Step 4: Follow the trail

From what you've read, identify the next thing to search for:

A function is called → search for its definition: "def functionName" lang:scala
A class is used → search for its definition and usages
A proto message is referenced → search file:proto/ for its definition
A feature flag is checked → search file:feature-flag/ for its configuration
A config constant is used → search for where it's defined: "val CONSTANT_NAME"
An error is thrown → trace back to what condition triggers it
A trait/interface is extended → search for "extends TraitName" or "with TraitName"

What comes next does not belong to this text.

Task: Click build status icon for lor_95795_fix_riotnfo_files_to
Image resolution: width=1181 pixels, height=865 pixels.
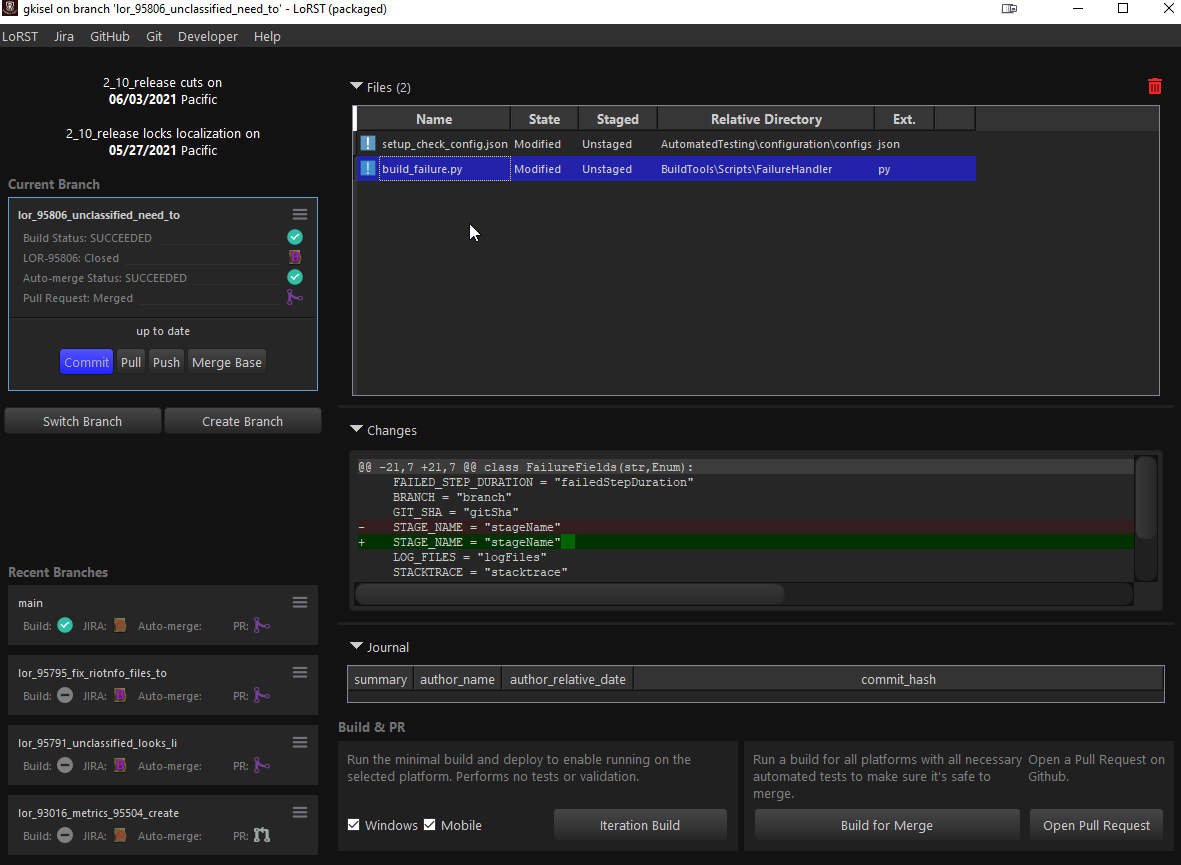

Step 5: Check related artifacts

Depending on the question, also search for:

Proto definitions: file:proto/ MessageName — the API contract
Feature flags: file:feature-flag/ flagName — whether a feature is gated
BUILD files: file:BUILD.bazel serviceName — what depends on what
Config/limits: search for constants, env vars, or config keys
Error messages: search the exact user-facing error string

Step 6: Synthesize

After 2-5 iterations of search-read-follow, present your answer with:

Direct answer to the question
Code references — cite specific files and line numbers (format: repo/path/to/file.ext:L123)
The chain of reasoning — briefly explain how you traced through the code
Caveats — note if you couldn't find definitive proof, if the behavior might be behind a feature flag, or if there are multiple code paths

Query Syntax Reference

Syntax	Purpose	Example
`repo:org/name`	Filter to repository	`repo:databricks-eng/universe`
`file:path`	Filter to file path (regex)	`file:\.scala$`
`-file:path`	Exclude file path	`-file:test`
`lang:name`	Filter by language	`lang:scala`
`type:symbol`	Search symbols only	`type:symbol ClusterManager`
`type:diff`	Search diffs/changes	`type:diff removed feature`
`type:commit`	Search commit messages	`type:commit "fix cluster limit"`
`case:yes`	Case-sensitive	`case:yes MAX_NODES`
`"exact phrase"`	Exact match	`"permission denied"`
`/regex/`	Regular expression	`/cluster.limit.\d+/`
`OR`	Boolean OR	`ClusterManager OR ClusterService`
`NOT`	Boolean NOT	`ClusterCreate NOT test`
`count:N`	Max results	`count:20`
`repo:org/name@branch`	Specific branch	`repo:databricks-eng/universe@main`

Common Investigation Patterns

"Why can't customers do X?"

Search for the error message they see
Find the validation/check that produces it
Trace the condition — is it a hard limit? feature flag? permission check?
Check if there's a feature flag that gates it
Look for related config constants or limits

"How does service/feature X work?"

Search for the service name in proto definitions (the API contract)
Find the main handler/controller class
Read the core logic, following key method calls
Check what other services it calls (look for RPC/HTTP client usage)
Identify the data flow: request → validation → processing → response

"What are the limits/constraints of X?"

Search for constants: MAX_, LIMIT_, DEFAULT_
Search for validation methods related to the feature
Check config files and feature flags
Look for error messages about limits being exceeded

"What changed recently in X?"

Use type:diff search to find recent changes
Use type:commit to search commit messages
Focus on the relevant directory/service

"How do services X and Y interact?"

Find proto definitions for both services
Search for client/stub usage of one service within the other
Look for shared proto messages or common dependencies
Check BUILD.bazel deps to understand the dependency graph

Tips

Proto files (*.proto) are the best starting point for understanding any API — they define the contract.
Feature flags in feature-flag/ are Jsonnet files. Search there to understand what's gated.
If a search returns too many results, add -file:test -file:mock -file:fake to exclude test infrastructure.
Services in universe typically follow a pattern: proto/ defines the API, a top-level directory contains the implementation, and BUILD.bazel files show dependencies.
When tracing Scala code, look for extends ConsoleLogging and with clauses to understand mixins.
For Spark/runtime questions, start in the runtime repo. For everything else, start in universe.
Always include count:N in searches to control result volume. Start with count:10, increase if needed.
Use sg-read with line ranges when files are large — reading 100 lines at a time keeps context manageable.